The priest processed in from the gift shop as the opening hymn played. There were less than 100 people in the church, but they sang and prayed with faith in their voices. The priest was elderly, hunched, almost frail looking, but he ascended the steps just the same and opened with a question (certainly before the opening prayer, possible even before the Sign of the Cross): “Who here has heard of Mother Cabrini? St. Francis Cabrini?”
His voice was loud and friendly, but somewhat indistinct; certain syllables ran together so you had to listen carefully. He told a bit about the saint, and explained that we would say an extra prayer for her intercession along with the prayers of the faithful.
So it went from there. Every so often, he would shift suddenly from the rite of the Mass (is that the word?) into personal asides to draw our attention to particular details or meanings of what we were doing.
A teaching Mass? I wondered.
“…and lead us to what?” he asked, as the congregation dutifully continued, “Everlasting life.”
“Everlasting life,” he said, nodding, smiling out at us. “Wow.”
Just his style? I thought.
The reader approached the lectern, but the old priest remained standing, so she hesitated. He waved her forward, but said, “I wanted to introduce this first reading.” He then offered a brief refresher on the two Jewish kingdoms and the Babylonian exile. Then he sat, and she read.
Psalm. Second reading. The priest rose and read the gospel, but at the point when he should have said, “The Gospel of the Lord” — and without taking a breath or changing inflection — he moved directly in his homily: “This reading is what we call…”
Away to the left, one of the regulars, I presume, looked carefully at the missal to see that he had, in fact, completed the gospel reading for the weekend, then looked around and nodded.
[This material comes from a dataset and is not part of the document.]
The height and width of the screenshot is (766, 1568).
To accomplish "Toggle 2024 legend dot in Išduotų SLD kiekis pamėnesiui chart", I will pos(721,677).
A number of other regulars sat. Father hadn’t looked up from the text he was explaining, and slowly, the rest of us caught on and followed suit.
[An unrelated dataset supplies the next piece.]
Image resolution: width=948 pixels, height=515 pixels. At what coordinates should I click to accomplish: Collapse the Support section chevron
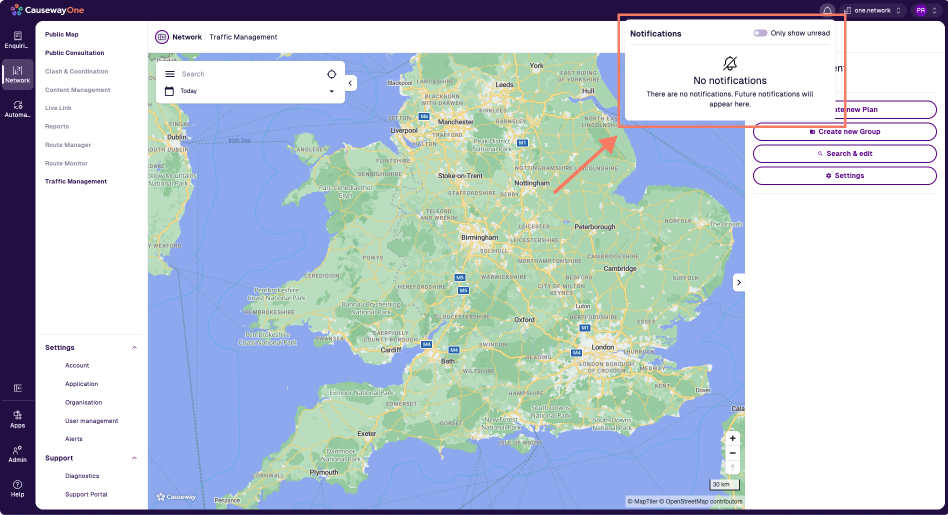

After a few moments, the old priest read the next section of the same gospel chapter in order to expand on it in his homily. When he finished this second section, and again, without missing a beat, he said, “The gospel of the Lord.” The seated congregation dutifully replied, “Thanks be to God.”
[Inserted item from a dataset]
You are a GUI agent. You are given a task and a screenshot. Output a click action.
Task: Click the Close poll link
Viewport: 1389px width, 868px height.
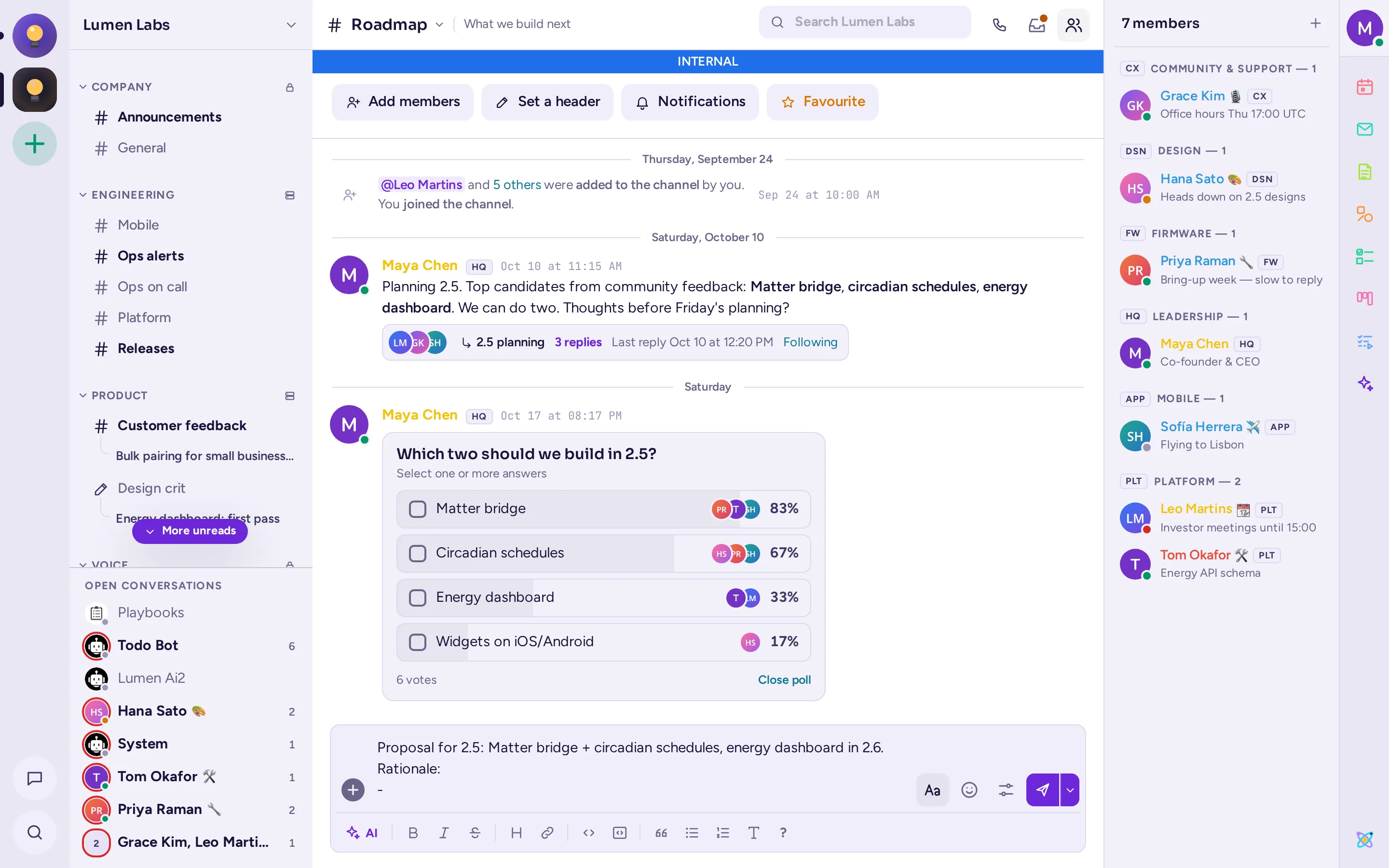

Maybe he’s just getting older I decided, but a part of me was getting impatient. At this rate, it could be a long morning.
His homily was intelligent, funny, human and humane, if a little scattered. The Liturgy of the Eucharist came off without a hitch, and Communion was a welcome presence. The congregation sang and prayed. Mass was winding down. I tried to stay present in the chapel, but my mind had begun wandering during the gospel confusion, wondering about the time.: 9:30 Mass…probably 11 by the time we’re done. 11:30 or so by the time I get back to my room and boot up the computer, and the boss’s flight arrives around noon…
“Mass is ended. Go in peace.”
“Thanks be to God.”
I expected an announcement of the recessional, but the priest said, “If you have time, we’ll say an Angelus right now: The Angel of the Lord declared to Mary…”
Mass is ended, I thought. I gotta go.
I genuflected and moved quickly, quietly, along the back toward the door, then out through the gift shop. I started down the sidewalk, feeling guilty for not staying until the priest recessed; justifying it because of my work, then feeling doubly guilty for working on Sunday.
“Wonder what time it is,” I said to no one in particular, and pulled out my phone.
What kind of a time warp… Mass had been 49 minutes. Not even an hour, even with the ad libs. And I had skipped the Angelus.
Halfway back to the hotel, something the old priest has said at the end of his homily returned to me: “Sin is a sign of a disordered life. If you live an ordered life — with God, with your neighbors, with yourself — you will get to heaven.”
And of the two of us, who was more disordered this morning?